Cerebral vasculitis should be considered for cases of ischemic or hemorrhagic stroke, recurrent strokes, stroke with encephalopathy, and stroke with fever, multifocal symptoms, skin abnormalities, or abnormal renal function or sedimentation rate. Infectious vasculitis (eg, with syphilis, tuberculosis, purulent meningitis), necrotizing vasculitis (eg, polyarteritis nodosa), vasculitis with collagen vascular disease (eg, lupus, rheumatoid arthritis), giant cell arteritis, and hypersensitivity vasculitis (eg, drug-induced) are seen much more often than primary central nervous system vasculitis.

Moyamoya is a noninflammatory vasculopathy associated with extensive collateral vasculature.

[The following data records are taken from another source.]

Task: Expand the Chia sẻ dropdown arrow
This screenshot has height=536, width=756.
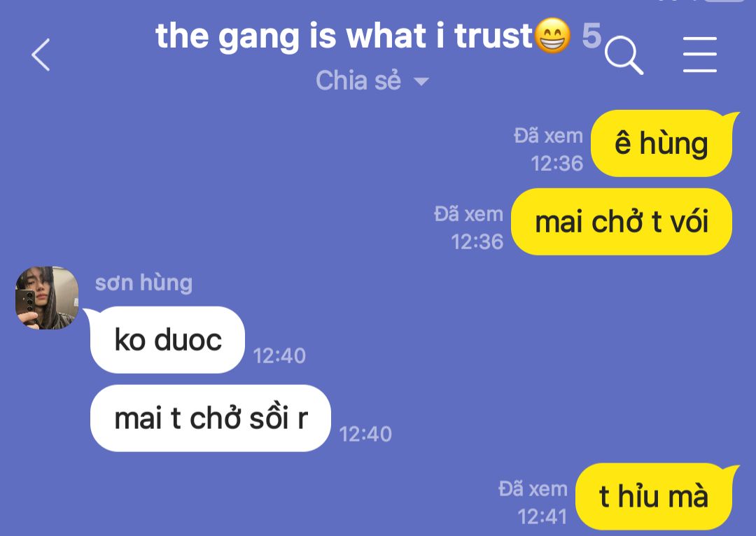Action: pos(421,81)
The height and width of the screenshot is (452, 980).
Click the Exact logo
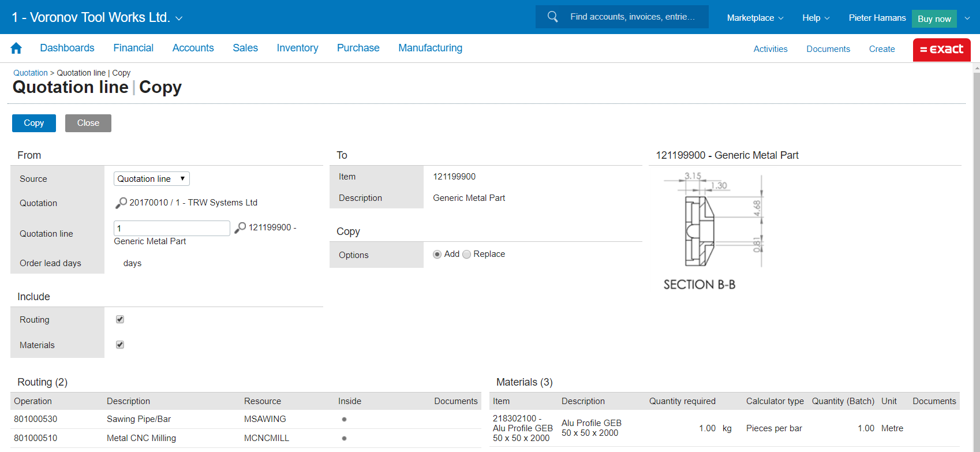[x=941, y=49]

It can present with transient ischemic attacks, headaches, hemiparesis, seizures, cerebral infarction, or hemorrhage. MRA screening is useful. Angiographic findings are distinctive and resemble in part a “puff of smoke”.4

Hypercoagulable states may be responsible for 2% to 7% of cases in young adults.4 Inherited (primary) thrombophilic disorders include entities that are recently described (hyperhomocysteinemia, factor V Leiden, prothrombin G20210A), well- established (deficiencies of antithrombin, protein S or protein C), and extremely rare (dysfibrinogenemia, thrombomodulin deficiency, heparin cofactor II deficiency).5 Acquired (secondary) causes include malignancy, pregnancy/postpartum states, oral contraceptive use and sickle-cell disease. Prior thromboembolic disease in a young patient or in family members should raise suspicion.4 Please refer to Dr. Trevarthen’s accompanying article for further information on this topic.

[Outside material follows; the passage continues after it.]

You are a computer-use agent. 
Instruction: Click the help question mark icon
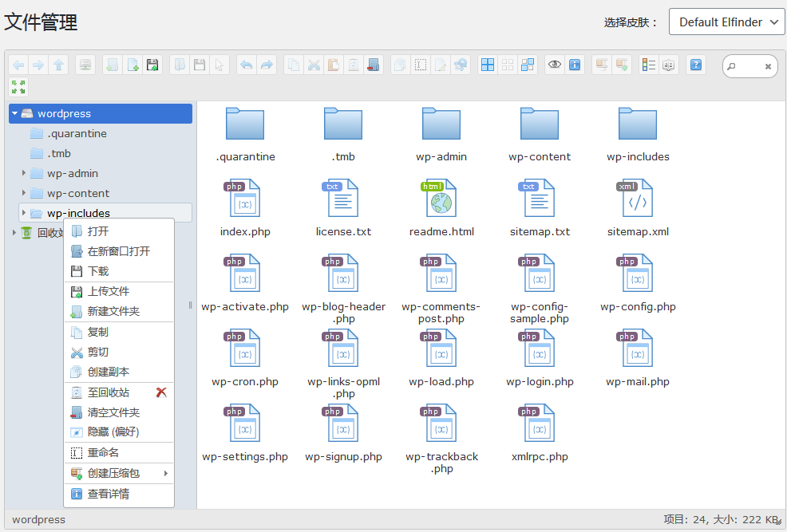(x=694, y=64)
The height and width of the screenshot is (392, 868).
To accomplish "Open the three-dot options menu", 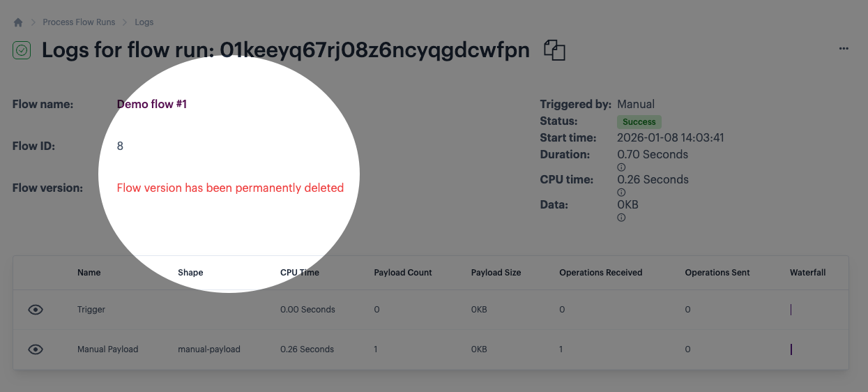I will (844, 49).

Cerebral venous thrombosis can cause ischemic or hemorrhagic strokes. Septic thrombosis usually occurs at the cavernous sinus as a complication of facial infection. Signs include proptosis, chemosis, and gaze palsies. Aseptic thromboses are seen disproportionately in women during pregnancy or postpartum periods, or while taking oral contraceptives. Presenting symptoms include headache, emesis, lethargy, and seizures. Papilledema may accompany focal signs.4, 6

Strokes induced by migraines are rare, considering that perhaps 20% of US adults may suffer migraines. Symptoms include persistent visual, motor, sensory or aphasic deficits, which began in the course of a typical migraine attack, where other causes are excluded. Mitochondrial encephalomyopathy with lactic acidosis and stroke-like episodes (MELAS) syndrome and cerebral autosomal dominant arteriopathy with subcortical infarcts and leukoencephalopathy (CADASIL) are inherited causes of stroke which can include migraine as part of the clinical presentation.1, 4

Up to 45% of strokes in young adults are due to spontaneous intracerebral hemorrhage.4 Approximately half are lobar; one-quarter are in basal ganglia or internal capsule.7 Vascular malformations, aneurysms, hypertension, and illicit drug use are the main causes.4, 7

Investigations. The initial work-up should be as expeditious as possible to allow consideration of acute therapies, such as tissue plasminogen activator (t-PA).8 Brain computed tomography (CT) is usually the initial imaging study of choice as it is readily available and is highly sensitive for acute hemorrhage. Blood work should include a complete blood count with differential and platelet count, prothrombin time (international normalized ratio), activated partial thromboplastin time, glucose, chemistries, electrolytes, serology for syphilis, and an erythrocyte sedimentation rate.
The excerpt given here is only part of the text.